Quick review of preliminaries

Spatial Statistics - BIOSTAT 696/896

Michele Peruzzi

University of Michigan

Random variables and random vectors

  • Real-valued function defined on outcome of experiment Y : \Omega \to \Re
  • Example: Bernoulli r.v. represents coin toss with values \{0,1\} each corresponding to \Omega = \{ H, T \}
  • With spatial data, we have one random variable at each domain location
  • In other words, we have a spatial index
  • Example: Y(x) is the random variable at location x
  • When we speak of multivariate spatial data, we mean Y(x) is a random vector

Random variables and random vectors

  • With spatial data, we have one random variable at each domain location
  • In other words, we have a spatial index
  • Example: Y(x) is the random variable at location x
  • Our aim is to model the dependence structure of any given set of such spatially-indexed random variables

Expectation, covariance, conditional expectation

  • E[Y] = \int y f(y)dy where f(y) is the probability density function of Y
  • Cov[X, Y] = E[X - E[X]]E[Y - E[Y]] = E[XY] - E[X]E[Y]
  • Cov is a linear operator
  • Conditional expectation E[Y|X] = \int y f_{Y|X}(y|x) is the expectation of the random variable Y | X = x
  • Cov[X, Y] = E[Cov[X,Y | Z]] + Cov[E[X|Z], E[Y|Z]]
  • In particular Var[X] = E[Var[X|Y]] + Var[E[X|Y]]
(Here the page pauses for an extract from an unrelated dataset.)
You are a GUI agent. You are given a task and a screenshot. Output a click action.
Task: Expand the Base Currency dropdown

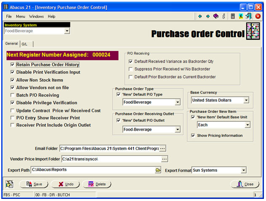246,100
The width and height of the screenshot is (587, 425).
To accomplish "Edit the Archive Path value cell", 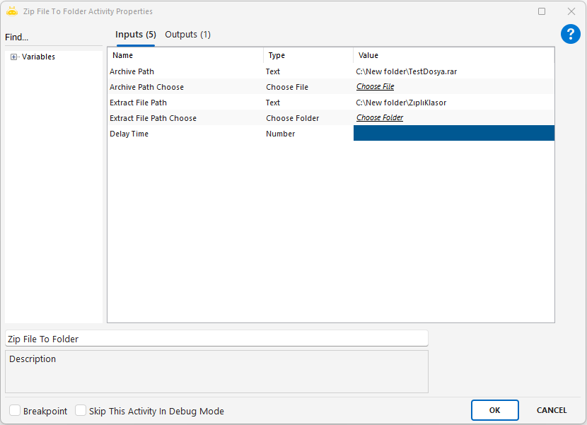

Joint density of a collection of random variables

  • Suppose we have two (continuous) random variables X and Y
  • Denote their joint probability density is f(X,Y)
  • We can write f(X,Y) = f(X) f(Y | X) = f(Y) f(X | Y) where f(X) is the marginal density of X
  • Why is this useful? Sometimes, specifying f(X,Y) directly is difficult
  • Easier to specify f(X) (or f(Y)) and then the conditional density f(Y | X) (or f(X|Y))
  • i.e. model X, then model Y for every given value of X
  • More in general, with X,Y,Z, we can write f(X,Y,Z) = f(X) f(Y|X) f(Z|X,Y)
  • For a set of n variables, f(X_1, \dots, X_n) = f(X_1) f(X_2 | X_1) \dots f(X_n | X_1, \dots X_{n-1})

Graphical models

  • Suppose you are given a collection of random variables
  • Describing their joint distribution may be difficult
  • Problem may be simplified by looking at pairs of variables. Are they “related”?
  • So, suppose you are given pairwise “dependence” information
  • Draw one node for each random variable
  • Draw one edge between each pair of dependent (ie, related) random variables

Graphical models: undirected graphs

  • We can then write the resulting joint density as: f(X,Y,Z,V,W) = \frac{1}{c} f(X|W,Y) f(Y|X,V) f(Z|V) f(V|Y,Z) f(W|X) where c is an unknown normalizing constant
  • We are modeling conditional independence
  • The graphical model helps us conceptually in defining f(X,Y,Z,V,W) which is a complex object to deal with

Graphical models: directed acyclic graphs (DAG)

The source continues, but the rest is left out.